朝日を笑う。 | 皇国ノ興廃此一戦二在リ各員一層奮励努力セヨ 



【産経抄】12月7日

 大まじめに書かれた新聞記事を読んで笑う、というのは天に唾するようなものだが、久々に大いに笑わせていただいた。朝日新聞(6日付)に載った「規制の鎖 あなたにも」と題する特定秘密保護法の危険性をイラスト入りで、解説した記事にである。  
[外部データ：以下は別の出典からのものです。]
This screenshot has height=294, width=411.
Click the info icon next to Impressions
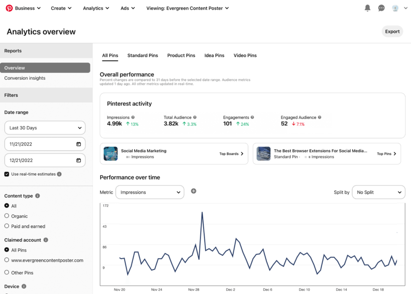tap(133, 118)
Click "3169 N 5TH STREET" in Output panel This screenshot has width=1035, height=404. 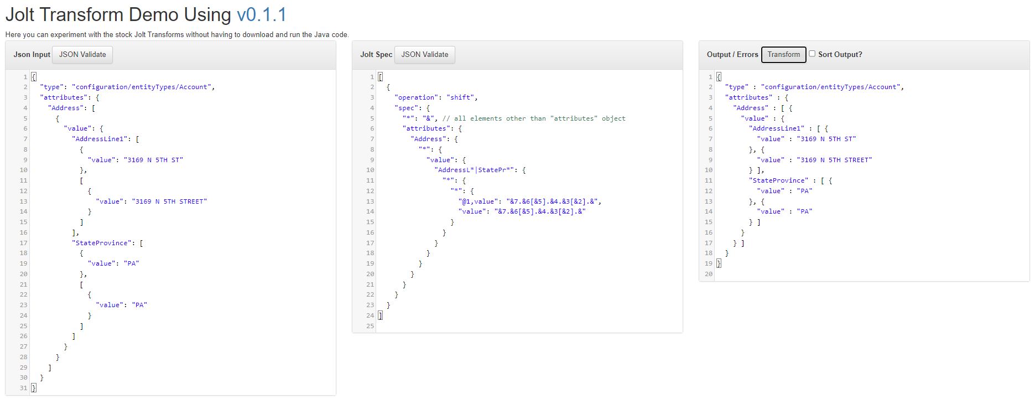834,160
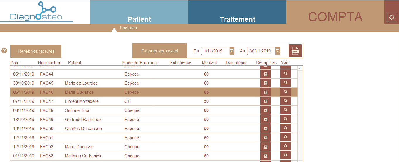Click the Exporter vers excel button

tap(160, 51)
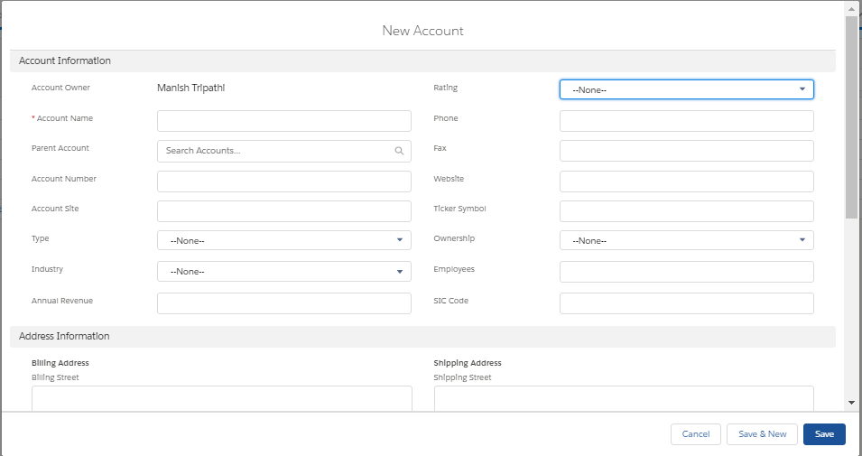Click the Billing Street text area
The width and height of the screenshot is (862, 456).
tap(221, 398)
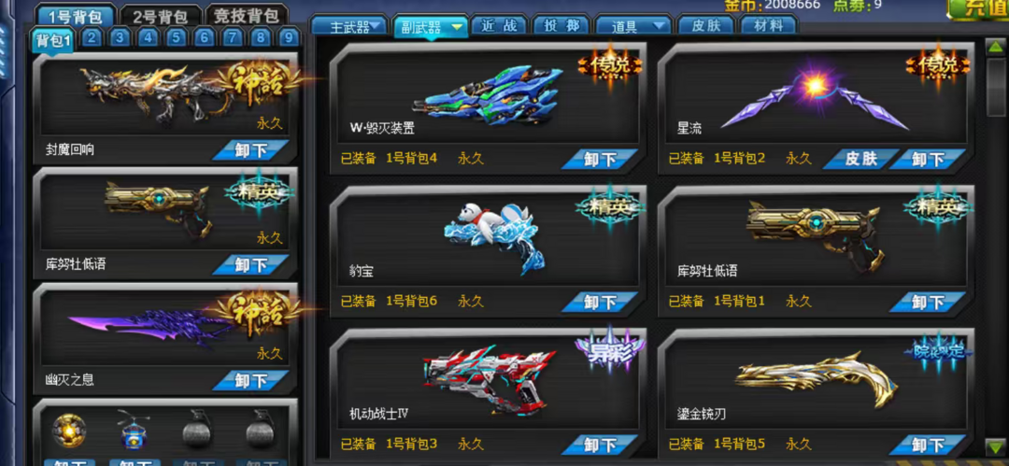Switch to backpack slot 5 tab
This screenshot has height=466, width=1009.
(x=176, y=38)
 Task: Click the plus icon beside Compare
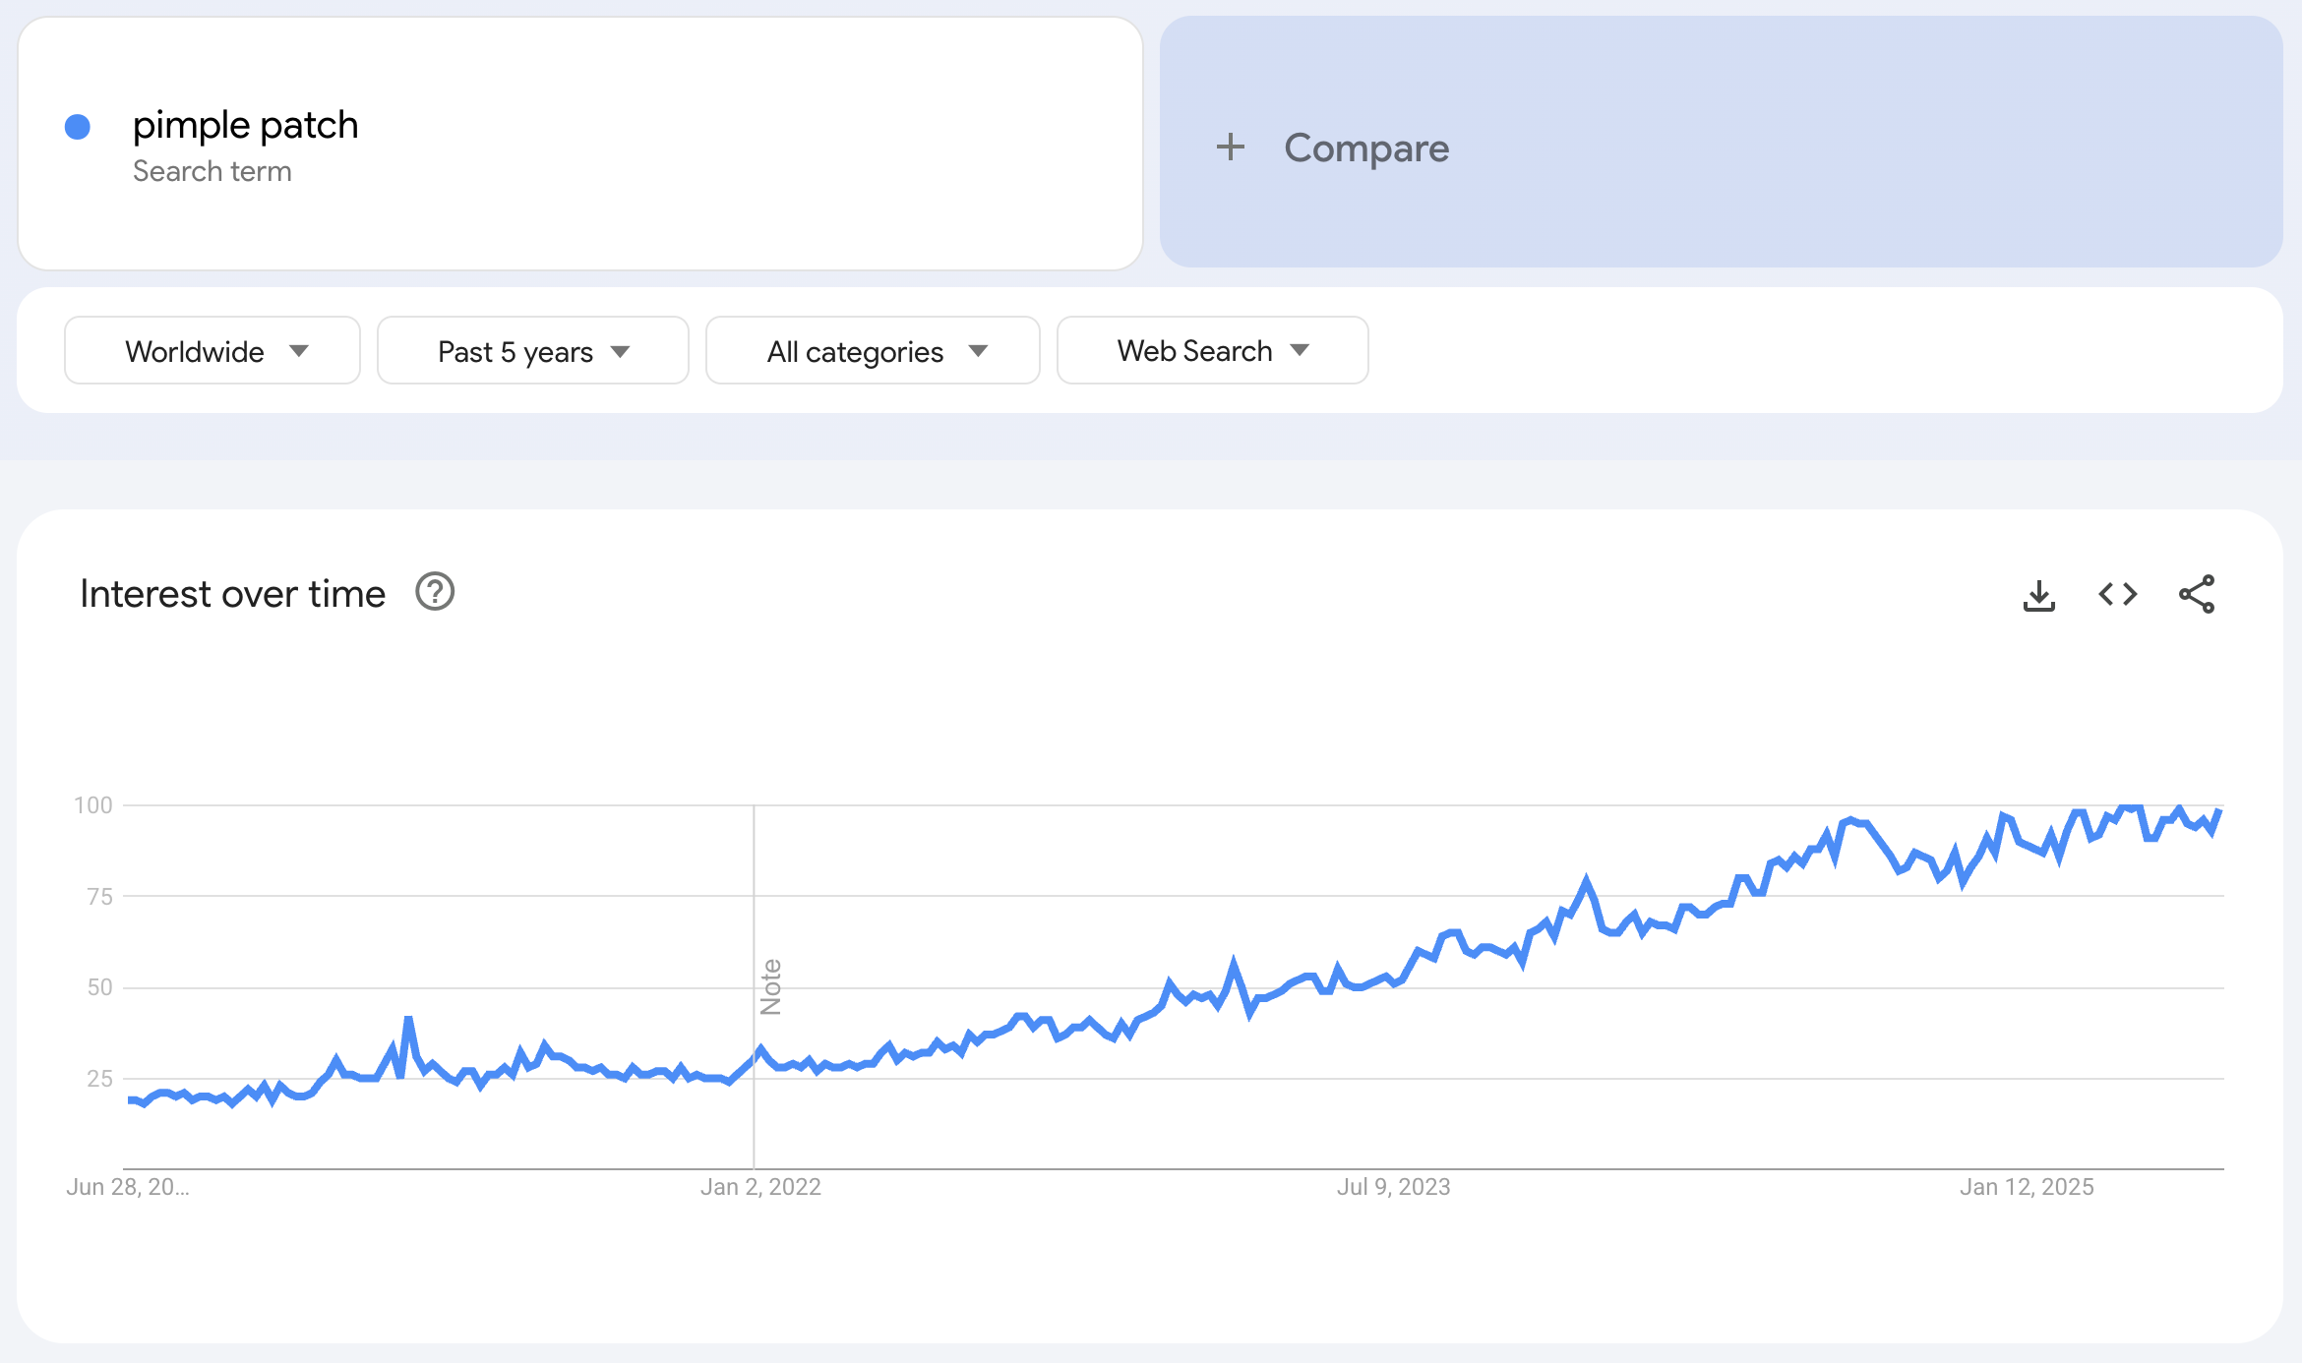tap(1231, 148)

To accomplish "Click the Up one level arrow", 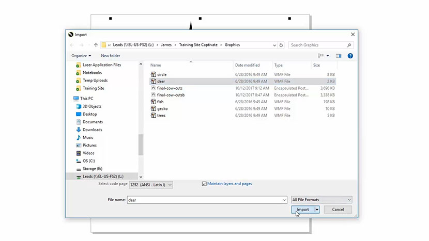I will [x=96, y=45].
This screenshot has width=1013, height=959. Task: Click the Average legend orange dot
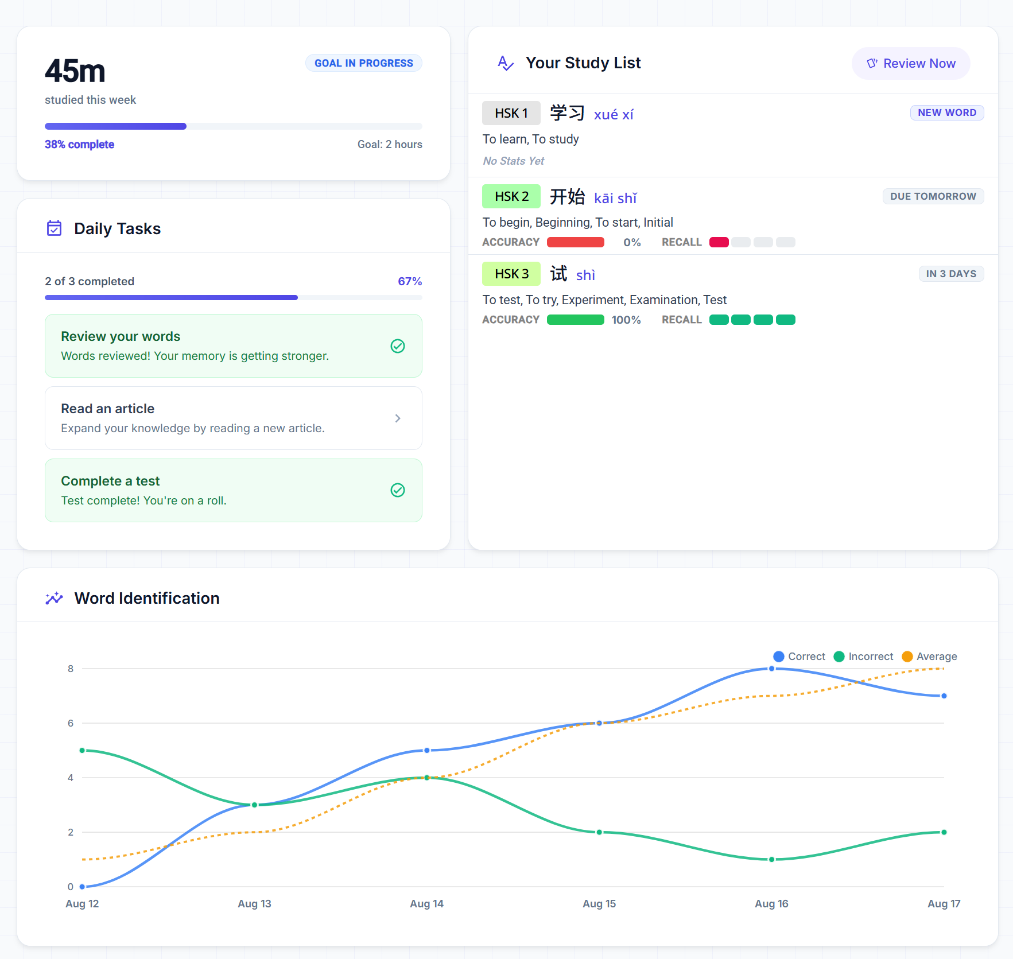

▼防衛産業で働く男が、「あまり知られていない」発射に失敗して海に落ちた北朝鮮ミサイルの軌道について同窓会で話し、その内容を同窓生のA子がブログにアップしたら、捜査機関から取り調べを受け「有罪」になった、というお話。怖い話だが、実際にはこんなケースはあり得ない。  

▼これまでも北朝鮮が射程の長いミサイルを発射しようとすれば、各国の軍事衛星が兆候をとらえ、それをメディアが報じて大騒ぎになってきた。ミサイル発射失敗が「知られていない話」である可能性は乏しく、もしそうなら、記者の取材力がかなり落ちている、という前提なのだろう。

▼第一、抄子の同級生や知人に「防衛産業で働く男」が何人かいるが、飲み会で機密をペラペラとしゃべる者は誰もいない。危険性を熱く語るのも結構だが、大げさなつくり話は、読者を鼻白ませるだけである。  

▼むろんこの法律は、小欄も書いてきたように、もろ手を挙げて賛成できる代物ではない。重要法だという割に担当大臣は危なっかしく、毎日のように急ごしらえの「新機関」が登場する始末だ。  

▼それでも賛成せざるを得ないのは、あの国やこの国のおかげで東アジア情勢が急激に緊迫しているからである。情報の「官僚独占」を許さない仕組みや不十分な点は、次の国会以降、どんどん改めればよい。付け加えると、この法律が施行されて畏縮するような記者は小紙にはいない。ちょっと格好良すぎるが。